Orson Scott Card (writer).

Read in 2023.

The resolution of the threat posed against Lusitania at the end of Speaker for the Dead.

Based on the title, I guessed this would be A Canticle for Leibowitz (1960): A story about Card’s married intellectual Catholic monks, the Children of the Mind of Christ, witnessing the further development of the pact Ender signed at the end of Speaker for the Dead, some centuries after Xenocide’s epilogue, which is more than 80 years long. My guess was completely wrong. The Children of the Mind barely appear in this novel. Its title refers instead to the thoughtforms created in the previous novel. It plays out over the span of a few weeks immediately following the main body of Xenocide, before the epilogue of that book. The only connection to the epilogue of Xenocide is that excerpts from the fictional poem written in it open the chapters of this novel.

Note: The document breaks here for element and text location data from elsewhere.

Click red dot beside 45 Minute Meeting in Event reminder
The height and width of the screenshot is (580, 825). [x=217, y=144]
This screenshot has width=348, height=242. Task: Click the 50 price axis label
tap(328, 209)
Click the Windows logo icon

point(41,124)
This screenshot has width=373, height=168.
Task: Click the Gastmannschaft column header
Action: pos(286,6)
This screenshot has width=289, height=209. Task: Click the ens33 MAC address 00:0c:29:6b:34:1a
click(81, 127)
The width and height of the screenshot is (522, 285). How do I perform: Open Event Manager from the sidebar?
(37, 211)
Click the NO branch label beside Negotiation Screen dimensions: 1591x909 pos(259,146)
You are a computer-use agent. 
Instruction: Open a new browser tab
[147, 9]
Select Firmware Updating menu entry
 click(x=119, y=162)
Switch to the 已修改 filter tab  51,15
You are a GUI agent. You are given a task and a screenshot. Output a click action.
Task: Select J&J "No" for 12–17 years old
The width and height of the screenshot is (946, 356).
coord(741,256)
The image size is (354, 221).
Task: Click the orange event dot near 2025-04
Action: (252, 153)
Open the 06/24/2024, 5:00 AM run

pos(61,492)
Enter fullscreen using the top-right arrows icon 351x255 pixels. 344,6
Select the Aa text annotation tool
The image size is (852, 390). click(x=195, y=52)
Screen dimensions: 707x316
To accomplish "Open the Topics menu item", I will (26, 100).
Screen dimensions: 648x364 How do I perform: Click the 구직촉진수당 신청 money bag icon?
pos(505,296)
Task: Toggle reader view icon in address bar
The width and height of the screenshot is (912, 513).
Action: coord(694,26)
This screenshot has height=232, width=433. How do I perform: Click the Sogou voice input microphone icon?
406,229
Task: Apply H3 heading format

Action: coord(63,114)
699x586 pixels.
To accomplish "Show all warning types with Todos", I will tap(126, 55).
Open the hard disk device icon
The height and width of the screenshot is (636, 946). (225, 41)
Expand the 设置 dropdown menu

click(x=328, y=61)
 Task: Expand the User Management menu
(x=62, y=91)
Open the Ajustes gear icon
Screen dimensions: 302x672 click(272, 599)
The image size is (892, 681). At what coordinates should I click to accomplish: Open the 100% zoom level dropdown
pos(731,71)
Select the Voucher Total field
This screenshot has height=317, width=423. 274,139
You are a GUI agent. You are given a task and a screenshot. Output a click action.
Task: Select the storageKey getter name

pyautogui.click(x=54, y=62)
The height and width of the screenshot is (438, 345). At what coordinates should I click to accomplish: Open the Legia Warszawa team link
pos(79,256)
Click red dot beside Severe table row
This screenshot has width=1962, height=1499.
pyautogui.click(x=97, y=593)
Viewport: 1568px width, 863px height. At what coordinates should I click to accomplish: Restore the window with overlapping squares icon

In the same way that the poem has no substantial relationship to the monks, the thoughtform premise of this novel, which was established at the end of Xenocide, has no substantial relationship to the premises established in the first two novels. In my reading of the series, I accidentally skipped over Xenocide, so to me, the premise was new. I didn’t realize my mistake because the changes in tone, setting and character between Ender’s Game and Speaker for the Dead are enormously greater than the changes between any two of the later novels.

The biggest difference is stylistic. The original was fast-paced and heavy on action; Speaker for the Dead was slow and rich; Xenocide was multi-threaded but tonally similar to Speaker; Children of the Mind is mostly dialogue, fast-paced again but low on action and surprisingly lacking in characterization. Wedged into the dialogues is a series of misplaced speculations and implausible romances of no relevance to the plot, though one of these is predicted in a dream in Xenocide.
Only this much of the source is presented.